• [AVAILABLE DATA]:
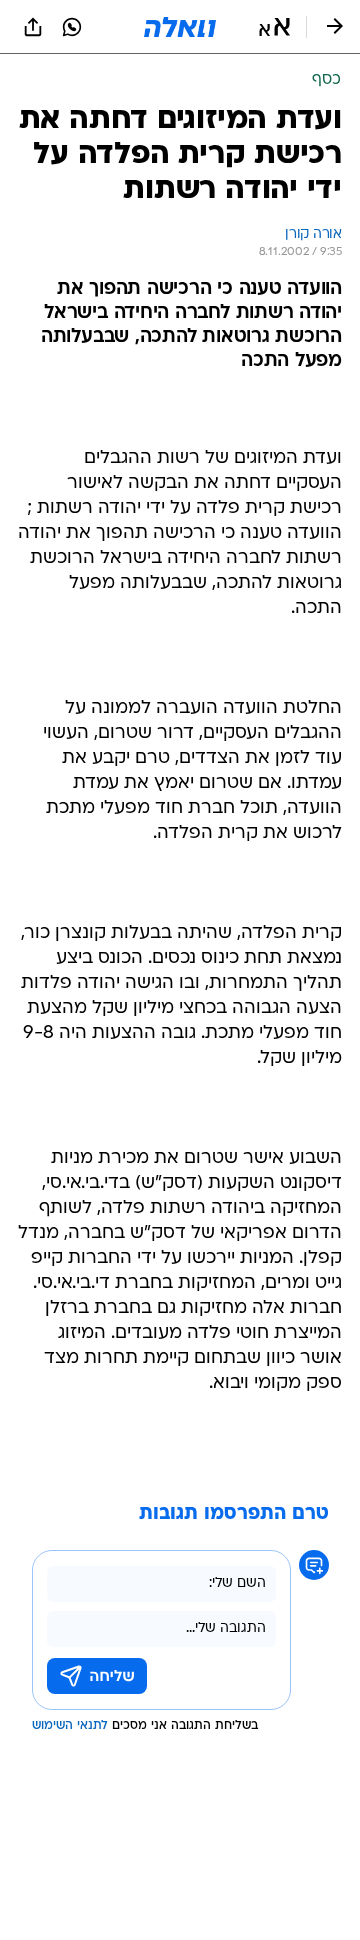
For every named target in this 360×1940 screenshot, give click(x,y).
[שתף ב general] (33, 27)
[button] (274, 27)
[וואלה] (180, 27)
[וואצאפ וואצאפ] (72, 27)
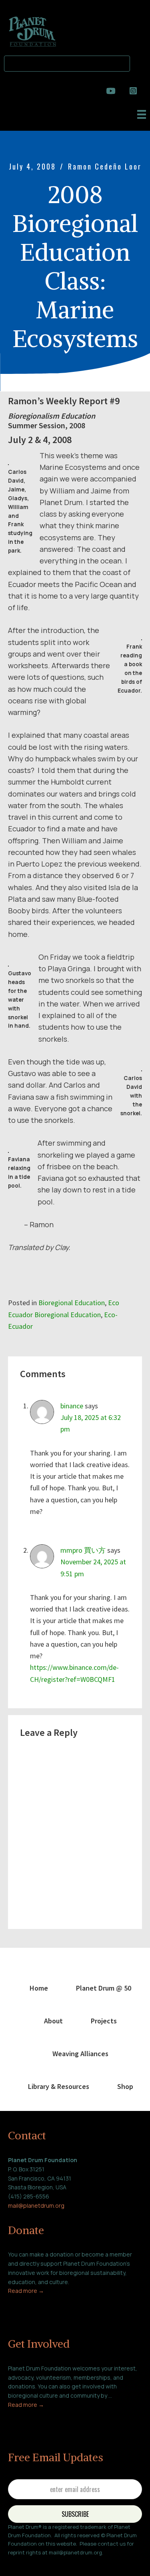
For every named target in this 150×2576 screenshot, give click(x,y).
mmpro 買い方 (83, 1550)
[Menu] (141, 113)
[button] (140, 62)
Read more (23, 2290)
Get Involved (39, 2343)
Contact (27, 2135)
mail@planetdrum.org (36, 2205)
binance (71, 1405)
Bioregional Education (71, 1302)
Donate (26, 2230)
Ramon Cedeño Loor (105, 166)
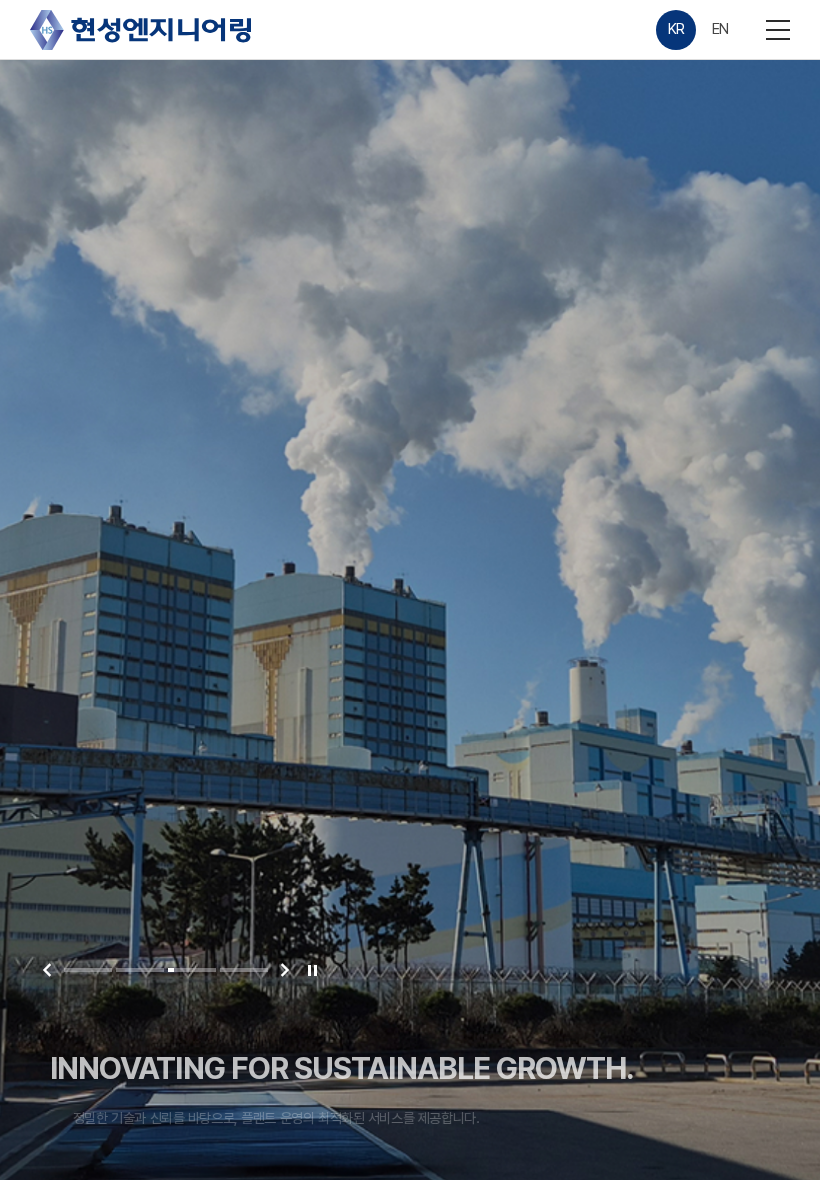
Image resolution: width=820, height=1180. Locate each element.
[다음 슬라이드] (285, 970)
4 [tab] (244, 970)
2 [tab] (140, 970)
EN (720, 29)
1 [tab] (88, 970)
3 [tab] (192, 970)
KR (676, 29)
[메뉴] (778, 30)
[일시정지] (312, 970)
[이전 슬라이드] (47, 970)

• [WORK ITEM]: Scan the listing for the word "screenshot". Copy every line in which it appears.

• [SOLVED PROBLEM]:
For every named target in this 360×1940 screenshot, give click(x,y).
For every named target in this 150×2576 screenshot, give click(x,y).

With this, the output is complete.